Bhookamp is a 1993 Indian Hindi-language action film, produced by Markand Adhikari under the Sri Adhikari Brothers banner and directed by Gautam Adhikari. It stars Jeetendra, Rahul Roy, Mamta Kulkarni, Deepa Sahi in the pivotal roles and music composed by Jatin–Lalit. This was the debut movie for villain Mohan Joshi, prior to that, he had worked in Marathi movies. Bhookamp is a crime thriller, made on the International Drug cartel, Syndicate, operating in India, through Extortion, in local parlance, the "Supari" killers.

==Plot==
Prof. Ajay Saxena, (Jeetendra), is a common man with a strong streak of honesty, who arrives in the city of Mumbai, and joins as a Psychology professor in a college run by Mahendra Khanna, (Navin Nischol). One day, he criticizes a student, Jaggi aka Jagdish, for his unruly behavior, not knowing that Jaggi was the nephew of Ramniklal and Mahesh Shah, who controlled the drug trade in the city, under the protection of a Don, Daya Patil (Mohan Joshi).
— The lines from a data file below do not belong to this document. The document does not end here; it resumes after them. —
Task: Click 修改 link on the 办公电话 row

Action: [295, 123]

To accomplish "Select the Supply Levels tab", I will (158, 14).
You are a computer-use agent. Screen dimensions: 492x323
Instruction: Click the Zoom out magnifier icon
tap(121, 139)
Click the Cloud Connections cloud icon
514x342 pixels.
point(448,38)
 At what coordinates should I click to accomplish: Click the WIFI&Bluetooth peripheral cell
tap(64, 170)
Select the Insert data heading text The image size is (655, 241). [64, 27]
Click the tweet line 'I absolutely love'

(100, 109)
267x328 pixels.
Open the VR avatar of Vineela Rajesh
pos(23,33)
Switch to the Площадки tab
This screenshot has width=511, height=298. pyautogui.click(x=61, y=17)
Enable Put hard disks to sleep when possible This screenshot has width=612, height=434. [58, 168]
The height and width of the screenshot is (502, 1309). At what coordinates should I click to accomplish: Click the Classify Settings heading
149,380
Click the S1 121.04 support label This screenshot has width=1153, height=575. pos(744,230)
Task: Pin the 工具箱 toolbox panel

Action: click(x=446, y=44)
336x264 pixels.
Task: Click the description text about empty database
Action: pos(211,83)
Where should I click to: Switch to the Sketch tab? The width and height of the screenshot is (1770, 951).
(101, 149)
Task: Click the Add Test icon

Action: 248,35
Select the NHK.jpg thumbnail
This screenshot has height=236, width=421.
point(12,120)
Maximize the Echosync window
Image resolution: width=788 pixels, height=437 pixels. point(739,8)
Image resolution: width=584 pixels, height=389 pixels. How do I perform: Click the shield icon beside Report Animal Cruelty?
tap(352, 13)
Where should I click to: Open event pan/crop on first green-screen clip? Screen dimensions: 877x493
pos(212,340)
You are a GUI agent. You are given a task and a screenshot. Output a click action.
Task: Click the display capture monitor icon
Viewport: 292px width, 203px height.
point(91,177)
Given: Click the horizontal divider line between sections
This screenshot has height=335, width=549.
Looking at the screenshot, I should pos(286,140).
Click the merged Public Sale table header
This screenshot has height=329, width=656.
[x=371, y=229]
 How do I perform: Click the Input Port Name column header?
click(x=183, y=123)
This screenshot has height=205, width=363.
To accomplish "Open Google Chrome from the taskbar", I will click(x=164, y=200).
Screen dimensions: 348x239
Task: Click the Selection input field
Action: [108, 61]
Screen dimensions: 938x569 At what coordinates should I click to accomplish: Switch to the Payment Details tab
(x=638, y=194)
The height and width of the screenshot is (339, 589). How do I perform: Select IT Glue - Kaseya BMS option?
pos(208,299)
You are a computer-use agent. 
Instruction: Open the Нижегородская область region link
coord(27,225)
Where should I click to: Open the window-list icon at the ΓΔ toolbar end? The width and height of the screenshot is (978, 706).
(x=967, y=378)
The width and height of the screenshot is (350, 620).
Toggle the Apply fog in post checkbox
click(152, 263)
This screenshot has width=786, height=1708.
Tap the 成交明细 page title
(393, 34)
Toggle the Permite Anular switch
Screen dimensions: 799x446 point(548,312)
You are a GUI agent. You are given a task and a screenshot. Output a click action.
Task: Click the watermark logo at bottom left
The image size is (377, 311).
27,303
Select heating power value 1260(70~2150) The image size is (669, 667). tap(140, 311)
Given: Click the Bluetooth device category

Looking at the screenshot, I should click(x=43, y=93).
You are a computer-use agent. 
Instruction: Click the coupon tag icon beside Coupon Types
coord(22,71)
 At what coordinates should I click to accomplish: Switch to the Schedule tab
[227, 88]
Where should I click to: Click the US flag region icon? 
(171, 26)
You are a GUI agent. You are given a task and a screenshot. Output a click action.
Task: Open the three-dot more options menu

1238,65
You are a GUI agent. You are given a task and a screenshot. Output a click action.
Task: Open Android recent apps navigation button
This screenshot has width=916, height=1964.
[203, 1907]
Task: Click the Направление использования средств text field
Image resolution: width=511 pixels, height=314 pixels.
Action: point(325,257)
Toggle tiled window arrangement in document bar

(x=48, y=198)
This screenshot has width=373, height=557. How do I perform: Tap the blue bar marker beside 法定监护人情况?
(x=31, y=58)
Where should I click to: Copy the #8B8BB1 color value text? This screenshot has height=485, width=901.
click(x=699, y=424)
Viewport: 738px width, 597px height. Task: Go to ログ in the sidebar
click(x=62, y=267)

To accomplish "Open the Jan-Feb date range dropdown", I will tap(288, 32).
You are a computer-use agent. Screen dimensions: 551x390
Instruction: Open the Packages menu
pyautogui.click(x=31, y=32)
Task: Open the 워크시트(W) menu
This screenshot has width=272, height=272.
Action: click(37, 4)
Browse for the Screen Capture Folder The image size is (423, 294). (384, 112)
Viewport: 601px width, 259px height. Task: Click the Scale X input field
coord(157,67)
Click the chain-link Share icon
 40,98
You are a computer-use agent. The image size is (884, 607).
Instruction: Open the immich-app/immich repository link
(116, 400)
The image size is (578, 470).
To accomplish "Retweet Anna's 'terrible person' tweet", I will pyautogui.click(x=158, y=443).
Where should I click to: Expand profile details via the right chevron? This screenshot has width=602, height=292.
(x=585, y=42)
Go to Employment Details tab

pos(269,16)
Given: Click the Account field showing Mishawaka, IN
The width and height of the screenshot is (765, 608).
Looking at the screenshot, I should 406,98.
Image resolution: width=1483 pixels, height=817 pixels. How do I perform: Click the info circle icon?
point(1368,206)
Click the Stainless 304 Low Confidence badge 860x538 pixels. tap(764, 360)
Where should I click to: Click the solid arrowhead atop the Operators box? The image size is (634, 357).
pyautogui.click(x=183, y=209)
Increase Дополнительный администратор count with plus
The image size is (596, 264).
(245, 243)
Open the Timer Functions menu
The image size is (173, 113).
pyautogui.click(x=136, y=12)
Ajay stays as a paying guest with Mrs. D'Sa, whose son Johnny is an ideal student for him. Jaggi takes his revenge by turning Johnny into a drug addict and getting him killed by a drug overdose. Then, the entire locality is witness to the slit-throat gory murder of Mrs. D'Sa on the crime-infested Mumbai streets, by gangster Daya Patil. Ajay cannot do anything and loses his hope in the due process of law, though his ex-student Inspector Rahul Singh (Rahul Roy), keeps assuring him to the contrary.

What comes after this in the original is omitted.